Source data:
========================================

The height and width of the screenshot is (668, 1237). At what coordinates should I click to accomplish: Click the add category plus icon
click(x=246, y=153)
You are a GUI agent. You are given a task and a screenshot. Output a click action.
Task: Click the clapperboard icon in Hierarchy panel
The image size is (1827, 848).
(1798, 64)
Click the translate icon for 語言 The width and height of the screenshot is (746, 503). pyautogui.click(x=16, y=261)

========================================

Exercise goal: Rewrite all of the items above, requests included, and shift every coordinate in the answers by -53.

Exercise solution:
The height and width of the screenshot is (668, 1237). At what coordinates should I click to accomplish: Click the add category plus icon
click(x=193, y=100)
You are a GUI agent. You are given a task and a screenshot. Output a click action.
Task: Click the clapperboard icon in Hierarchy panel
The image size is (1827, 848).
(1745, 11)
Click the translate icon for 語言 The width and height of the screenshot is (746, 503). pyautogui.click(x=-37, y=208)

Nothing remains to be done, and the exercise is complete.